=== Document excerpt ===
Purging books

Today, I’m acknowledging three things. #1, I am not going to live forever. (What?!?) #2, I am never going to live in an English country manor with an enormous library with shelves to the ceiling. #3, my daughter and granddaughters are not going to see it as a positive thing if they inherit thousands of books. Okay, four things: #4, my paperback Soylent Greencopy of Harry Harrison’s Make Room, Make Room with the movie tie-in picture from Soylent Green, cover price 95 cents, whose glue has disintegrated so the cover is just a holder for the loose pages, isn’t worth any money now and never will be.

So I’m purging my shelves

The Marie Kondo approach didn’t work for me. You know – take all your books out of the shelves and touch each one, and only give shelf space to the ones that spark joy. I’m not the exact same person every day, and I don’t trust myself to guess what will spark joy for Future Me.

Deciding if you can safely purge

The best advice I found online is The Booklover’s Guide to Purging Books, which recommends using Google to help figure out what to get rid of:

  • Can you get it digitally for free?
  • Is it obsolete? This applies mostly to nonfiction.
  • Is it worth something?
  • Is it still in print? I would add, is it available as a paid ebook?

Once you’ve done your research, you can decide:

  • Would you absolutely love reading it again?
  • Is it a book you cherish and want to keep? (Ah, there’s that spark of joy!)

And I would add to that:

  • Is it cited often? I like being able to pull my Modern Library edition of Poe Poeoff the shelf to read The Raven when I come across a reference to it. Same with Asimov’s Three Laws of Robotics and Shakespeare’s plays. I know I can easily find these things online but what if the internet’s down?

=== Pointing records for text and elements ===
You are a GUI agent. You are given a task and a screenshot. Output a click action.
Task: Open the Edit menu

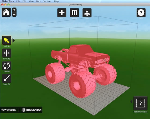[x=24, y=1]
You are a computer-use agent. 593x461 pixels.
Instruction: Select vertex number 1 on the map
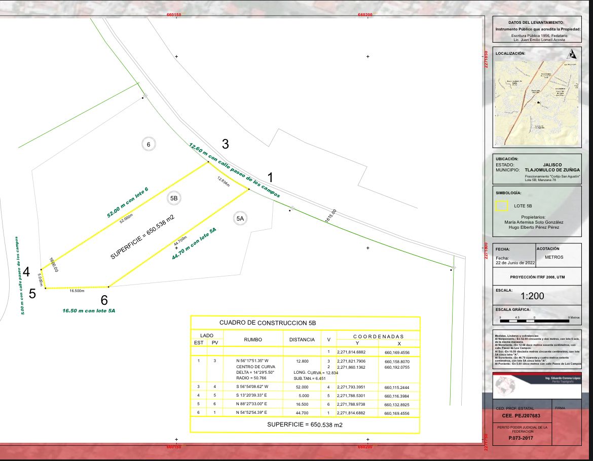270,178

=== Set task A ===
In the post on purging books, why didn't the Marie Kondo approach work for the writer?
=== Set task B ===
From the post on purging books, list the questions recommended for researching with Google whether a book can be safely purged.
=== Set task C ===
Write the next part of the post on purging books, picking up after its last sentence.
The material above stands apart from the post on purging books.

=== Answer A ===
The writer isn't the exact same person every day. So the writer doesn't trust their own guess about which books will spark joy for Future Me.

=== Answer B ===
- Can you get it digitally for free?
- Is it obsolete?
- Is it worth something?
- Is it still in print?

=== Answer C ===
Which brings me to the zombie apocalypse. Or, if you prefer, the lingering illness or debilitating injury. I can easily imagine a scenario in which I’m trapped at home and have no internet or even have no electricity, so couldn’t charge up my Kindle. (And by the way, I’m on my fourth Kindle; they don’t last forever.) This is the real reason I’ve accumulated so many books – the fear of having nothing to read (Twitter calls this abibliophobia).

I’m pretty sure that once I’ve finished my purge, there will still be plenty of things to read in my house. So I’m making a start today with the top shelf of my science fiction paperback bookcase – Aldiss through Bova, with a smattering of others that snuck in because their own shelves were full.

How do you manage to keep your bookshelves under control? I have a feeling I’ll be working on this for a long time. Any tips gladly appreciated.

5 thoughts on “Purging books

  1. I recently purged a ton of books as well. It wasn’t easy. I ended up taking about 150 books to a used bookstore and trading them for store credit… which means I brought home a different batch of 150 books. LOL (Not quite, but I do still have some credit left, so there’s time…) I let go of a lot of books I was hanging onto but no longer cared about. For instance, I had almost every one of Stephen King’s books, but there were only a handful that I *loved* and would read again. So I purged. My criteria was – if someone broke in and stole all my books (and escaped without being shot, apparently), would I re-buy it at a yard sale for dirt cheap? If the answer was no, I let it go.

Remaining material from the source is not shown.